According to the concept of transformational resilience, this process can go very well only if a community has the psychological capacity to work together in transforming themselves.4 In my experience of providing support to Maria survivors, it would be very difficult to do so without sufficient resources, a network of support, and healthy self-esteem. Many leaders of the programs and non-profit organizations that we collaborate with are focusing on building those key aspects first through community empowerment initiatives. The concept of autogestión (“self-management” in English) has emerged on the island as a more proper term than “resilience” for some mental health clinicians to describe what is needed to succeed in the recovery process post-Maria and post-fiscal crisis.

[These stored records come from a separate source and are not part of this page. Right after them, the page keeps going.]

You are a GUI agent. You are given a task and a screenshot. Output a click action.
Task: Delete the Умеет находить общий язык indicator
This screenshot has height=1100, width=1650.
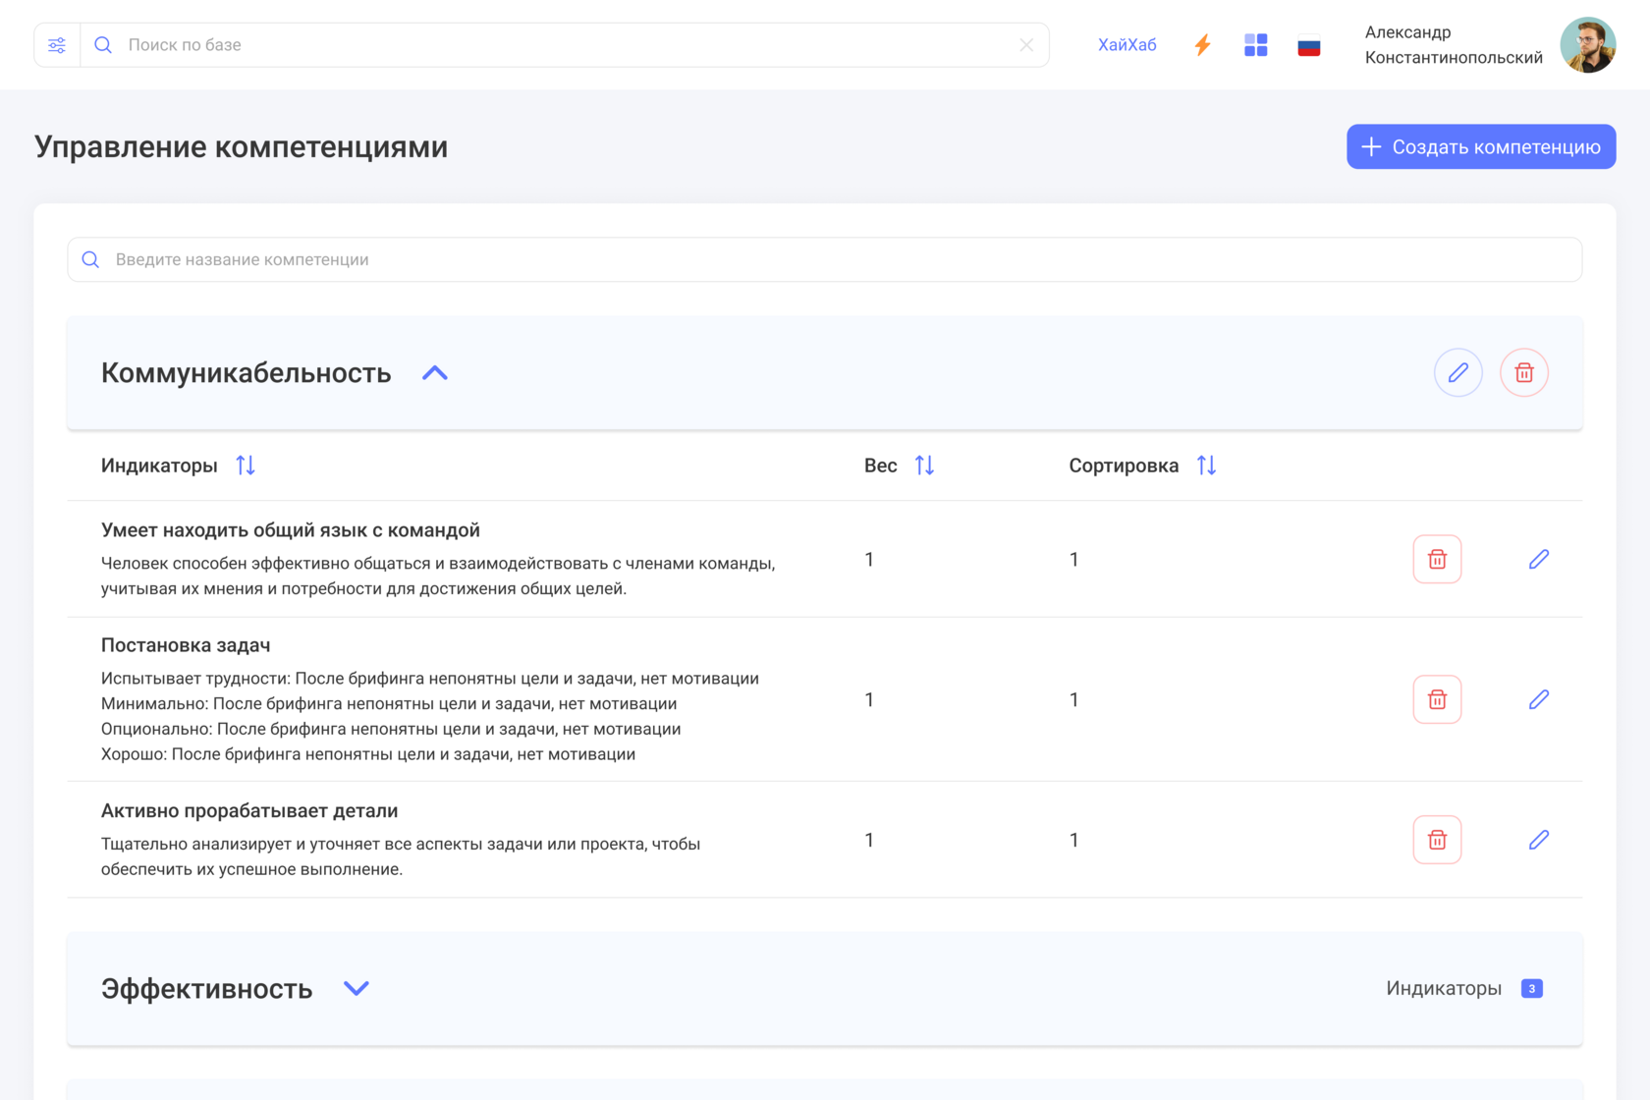pyautogui.click(x=1437, y=560)

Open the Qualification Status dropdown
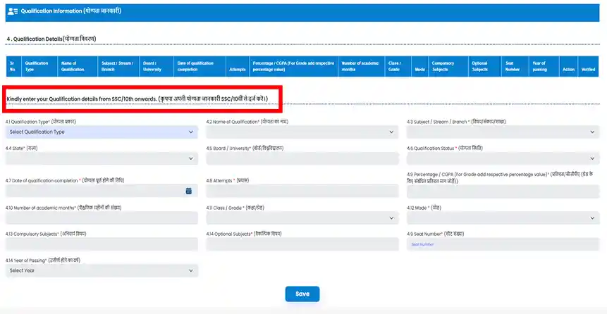503,158
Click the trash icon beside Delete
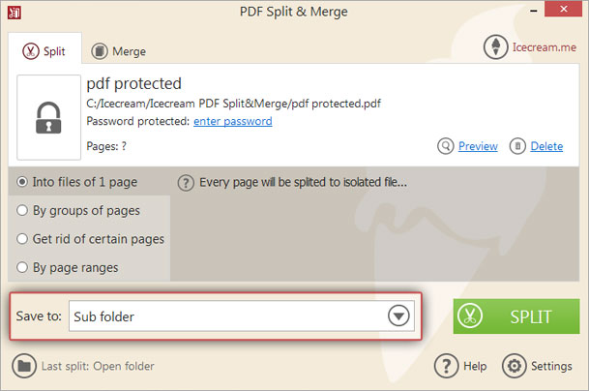Screen dimensions: 589x391 click(517, 146)
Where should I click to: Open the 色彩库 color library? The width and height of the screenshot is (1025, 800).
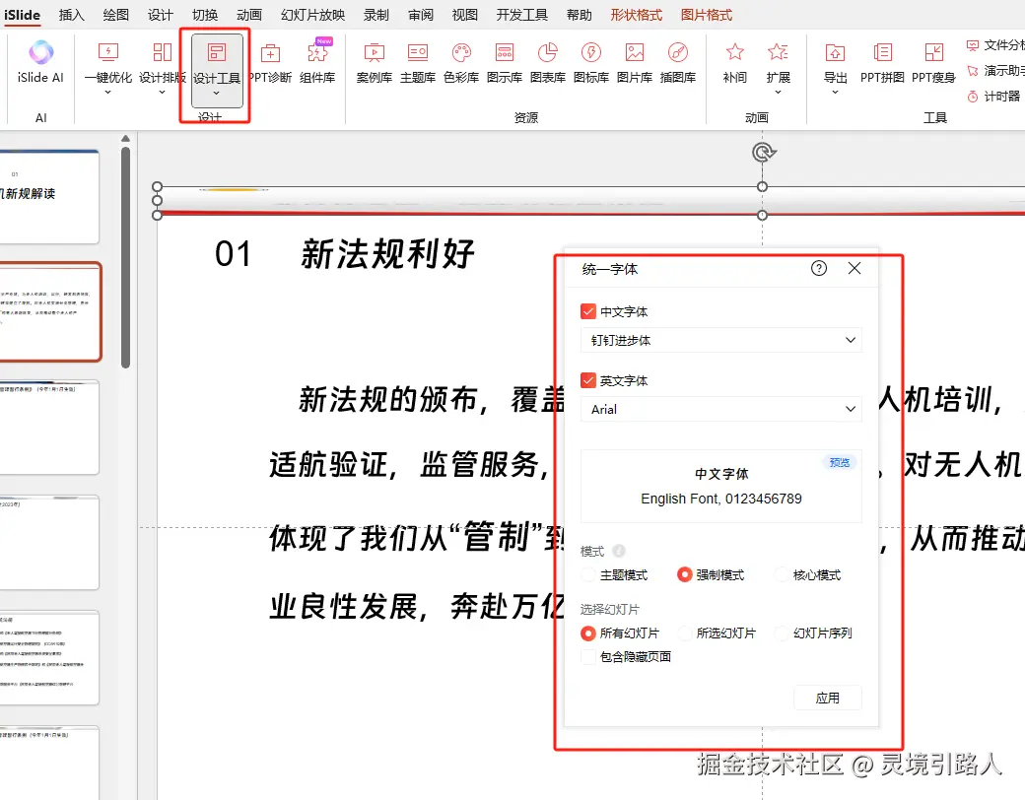point(460,64)
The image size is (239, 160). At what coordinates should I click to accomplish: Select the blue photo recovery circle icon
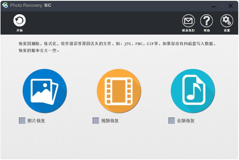click(45, 91)
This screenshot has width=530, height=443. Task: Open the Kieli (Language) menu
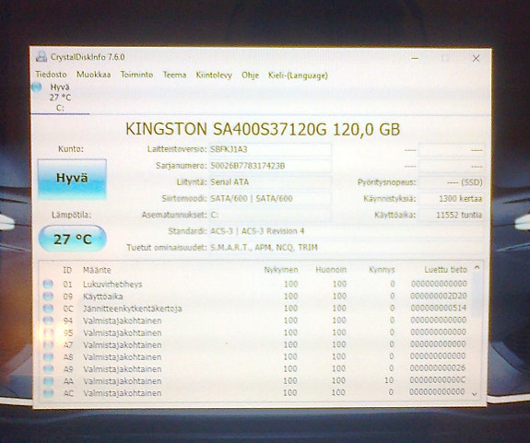[298, 76]
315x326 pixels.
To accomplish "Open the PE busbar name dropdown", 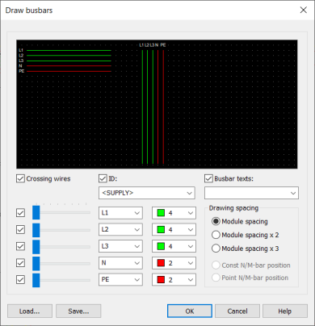I will click(120, 280).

Empowerment and advocacy efforts are also needed to achieve transformational resilience because most citizens lack key resources and political power to demand their civil rights and access to such resources. In some cases, they also lack a sense of communal self-respect that is key for transformational resilience. Furthermore, the popular definition of resilience can be systemically manipulated into deferring the responsibility of providing resources for recovery onto the same underserved and oppressed communities that have suffered the harshest impacts of both disasters: Maria and the fiscal crisis.
I have witnessed a process in which many Puerto Ricans are uniting to build a sense of communal love for themselves; comradery; strategies of socio-political and economic activism; systems of sustainable access to food and energy, such as solar power and agricultural cooperatives; and social and solidary economic projects. Re-discovering their core values, demanding justice and transforming into self-reliant and sustainable entities, some Puerto Rican communities and organizations have become stronger than ever. The replication of such efforts will be fundamental for Puerto Ricans to maintain and protect their capacity to live decently on the island, amidst a worsening environment of systemic oppression and harsh austerity measures that have forced thousands to leave.
Dr Cabán-Alemán is Assistant Professor of Psychiatry and Behavioral Health at Herbert Wertheim College of Medicine, Florida International University (FIU), in Miami; and Director of Behavioral Health Services for the FIU Student Health Center. She is also a founding member of the Climate Psychiatry Alliance and an American Psychiatric Association representative to the Medical Society Consortium on Climate and Health.
Dr Cabán-Alemán reports no conflicts of interest concerning the subject matter of this article.